Refactoring the Built-in Functions in TiDB

In order to accelerate expression evaluation, we recently refactored its framework. This tutorial will show you how to use the new computational framework to rewrite or add a built-in function in TiDB.

Table of Content

The overall process

  1. Select any function to your interest from the expression directory, assuming the function is named XX.

  2. Override the XXFunctionClass.getFunction() method:

    This method refers to MySQL rules, inferring the return value type according to the parameter of the built-in function.

    Different function signatures will be generated based on the number & type of the parameters, and the return value type of the function. See detailed description of the function signature in the appendix at the end of this article.

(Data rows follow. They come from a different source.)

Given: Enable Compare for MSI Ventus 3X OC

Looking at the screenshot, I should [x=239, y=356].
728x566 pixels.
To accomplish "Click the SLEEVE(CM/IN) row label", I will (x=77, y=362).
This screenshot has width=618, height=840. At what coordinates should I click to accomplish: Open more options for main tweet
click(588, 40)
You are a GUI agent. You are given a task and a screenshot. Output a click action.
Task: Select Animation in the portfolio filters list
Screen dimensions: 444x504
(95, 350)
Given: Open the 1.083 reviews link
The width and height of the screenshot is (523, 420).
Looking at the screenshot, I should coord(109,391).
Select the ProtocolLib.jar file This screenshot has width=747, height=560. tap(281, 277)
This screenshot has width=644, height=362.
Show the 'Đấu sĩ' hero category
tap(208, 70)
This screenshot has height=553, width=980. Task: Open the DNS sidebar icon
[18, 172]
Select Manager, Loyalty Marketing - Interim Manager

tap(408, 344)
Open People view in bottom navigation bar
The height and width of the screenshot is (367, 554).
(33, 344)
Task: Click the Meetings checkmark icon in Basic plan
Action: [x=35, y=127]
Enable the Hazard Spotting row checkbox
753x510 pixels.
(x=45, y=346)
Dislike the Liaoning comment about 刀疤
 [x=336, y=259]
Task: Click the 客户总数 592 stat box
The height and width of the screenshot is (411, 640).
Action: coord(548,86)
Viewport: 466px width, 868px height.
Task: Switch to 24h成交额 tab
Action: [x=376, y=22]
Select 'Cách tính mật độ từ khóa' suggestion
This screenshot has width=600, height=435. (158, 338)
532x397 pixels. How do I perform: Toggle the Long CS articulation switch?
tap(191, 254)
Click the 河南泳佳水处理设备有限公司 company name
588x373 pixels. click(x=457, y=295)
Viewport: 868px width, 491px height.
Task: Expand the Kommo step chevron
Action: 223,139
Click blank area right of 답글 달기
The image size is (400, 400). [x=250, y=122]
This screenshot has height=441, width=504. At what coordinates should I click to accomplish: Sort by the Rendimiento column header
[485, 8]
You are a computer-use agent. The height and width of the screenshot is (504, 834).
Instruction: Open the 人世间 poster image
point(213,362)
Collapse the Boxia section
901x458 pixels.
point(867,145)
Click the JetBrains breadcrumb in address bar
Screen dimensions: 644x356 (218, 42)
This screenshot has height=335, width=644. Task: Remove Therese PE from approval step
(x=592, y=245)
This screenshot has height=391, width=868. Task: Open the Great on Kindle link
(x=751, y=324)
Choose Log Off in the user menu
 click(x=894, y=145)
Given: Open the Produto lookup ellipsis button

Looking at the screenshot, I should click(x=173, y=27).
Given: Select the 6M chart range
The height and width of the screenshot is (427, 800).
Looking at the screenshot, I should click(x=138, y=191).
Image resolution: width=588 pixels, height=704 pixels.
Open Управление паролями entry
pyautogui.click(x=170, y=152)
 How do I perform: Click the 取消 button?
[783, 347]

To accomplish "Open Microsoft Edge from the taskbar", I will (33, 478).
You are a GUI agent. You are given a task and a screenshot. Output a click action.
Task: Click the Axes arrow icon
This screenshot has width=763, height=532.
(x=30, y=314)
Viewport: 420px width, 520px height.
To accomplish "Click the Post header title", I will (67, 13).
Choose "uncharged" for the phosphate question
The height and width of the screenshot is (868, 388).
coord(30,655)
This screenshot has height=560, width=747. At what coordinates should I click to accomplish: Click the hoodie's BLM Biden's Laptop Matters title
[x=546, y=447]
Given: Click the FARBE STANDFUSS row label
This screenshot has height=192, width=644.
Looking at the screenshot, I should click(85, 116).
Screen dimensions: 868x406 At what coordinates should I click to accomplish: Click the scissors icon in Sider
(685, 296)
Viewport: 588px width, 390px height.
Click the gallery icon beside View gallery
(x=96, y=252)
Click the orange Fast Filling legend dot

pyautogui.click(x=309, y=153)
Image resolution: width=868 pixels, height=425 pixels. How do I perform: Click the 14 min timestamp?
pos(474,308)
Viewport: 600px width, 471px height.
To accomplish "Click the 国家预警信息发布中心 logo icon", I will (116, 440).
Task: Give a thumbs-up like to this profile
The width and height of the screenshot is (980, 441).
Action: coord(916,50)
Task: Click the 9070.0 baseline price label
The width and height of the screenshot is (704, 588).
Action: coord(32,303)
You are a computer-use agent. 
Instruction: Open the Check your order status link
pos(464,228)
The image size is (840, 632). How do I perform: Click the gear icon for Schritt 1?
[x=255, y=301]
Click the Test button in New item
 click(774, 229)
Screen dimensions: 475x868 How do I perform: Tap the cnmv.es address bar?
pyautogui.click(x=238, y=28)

  3. Implement the evalYY() method on all the function signatures corresponding to the built-in function. YY represents the return value type of the function signature.

  4. Add tests in the expression directory, refine tests about the implementation of the given function in the TestXX() method. In the executor directory, add tests at the SQL level.

  5. Run make dev and ensure that all the test cases pass.

Example:

Let’s look at the PR of overriding the LENGTH () function for detailed explanation:

Take a look at expression/builtin_string.go

First, let’s take a look at the expression/builtin_string.go file:

  1. Implement the lengthFunctionClass.getFunction() method. This method mainly accomplishes two tasks:

    1). Infer the return value type of the LEGNTH function according to MySQL rules.

    2). Generate function signature based on the number & type of parameters, and return value type of the LENGTH function. Because the LENGTH function only has one number & type of parameters, and return value type, we don’t need to define a type for the new function signature. Instead, we modified the existing builtinLengthSig, so that it could be composite with baseIntBuiltinFunc, which means that the return value type in the given function signature is int.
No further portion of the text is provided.